Originally a settlement founded by the Romans around AD 52 or 70, it was called Mediolanum, meaning The place in the middle of the plain. The settlement was located on a major Roman road between Chester and Wroxeter and Roman artefacts can be seen at the Whitchurch Heritage Centre.

The current name comes from ‘White Church’ which refers to a church from Norman period made from white stone. As might be expected, there are several other towns named Whitchurch in England. The current impressive church is the church of St. Alkmund, a Church of England (Anglican). Dispensing with the colour tradition it was built in 1712 of red sandstone and stands on the site of the earlier Norman architecture church. It is an important Grade I Listed building..

Whitchurch is a crossroads for roads from Nantwich, Chester and Shrewsbury with the A41/A49 bypass opening in 1992.

Whitchurch railway station is on the former London and North Western (later part of the LMS) line from Crewe down the English side of the Welsh border (the Welsh Marches Line) toward Cardiff. However, Whitchurch was once the junction for the main line of the Cambrian Railways, but the section from Whitchurch to Welshpool (Buttington Junction), via Ellesmere, Whittington, Oswestry and Llanymynech, closed on 18 January 1965 in favour of the more viable alternative route via Shrewsbury.

Whitchurch was also junction for the Whitchurch and Tattenhall Railway or Chester to Whitchurch branch line, another part of the London and North Western, and running via Malpas. As well as its own passenger and freight services, this line was a useful short cut for freight traffic to and from Chester and North Wales avoiding Crewe, and some long-distance passenger services were occasionally diverted this way. Although the line closed to regular services on 16 September 1957, the diverted passenger trains continued until 8 December 1963.

Whitchurch has its own short arm of the Llangollen Canal but is not a key stopping place for boaters as the arm ends about a mile from the town centre.

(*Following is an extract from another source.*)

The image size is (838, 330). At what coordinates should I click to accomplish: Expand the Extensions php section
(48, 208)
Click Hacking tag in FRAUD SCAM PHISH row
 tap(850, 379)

Whitchurch is the home of the JB Joyce tower clocks company, established in 1690, the oldest clock tower making company in the world, earning Whitchurch the reputation as the Home of tower clocks. Joyce’s timepieces can be found as far afield as Singapore and Kabul; and helped to build Big Ben in London.

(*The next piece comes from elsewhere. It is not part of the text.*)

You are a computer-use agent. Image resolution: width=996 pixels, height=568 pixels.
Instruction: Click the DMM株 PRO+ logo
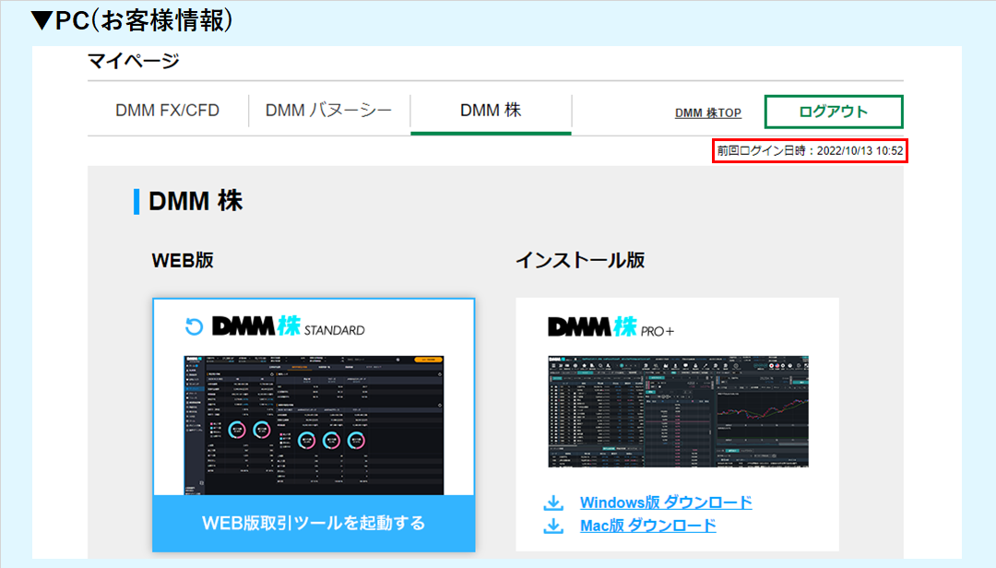(611, 327)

Sir Henry Percy (Sir Harry Hotspur) was killed in 1403 at the Battle of Shrewsbury and buried in Whitchurch; only for his body to be later exhumed and quartered. Also buried in Whitchurch is another medieval warrior Sir John Talbot, a military commander who in 1429 fought French armies inspired by Joan of Arc. His remains are buried under the porch of St Alkmund’s church. Talbot is a major character in William Shakespeare’s Henry VI, Part I, and the local secondary school ” Sir John Talbot’s” is named after him.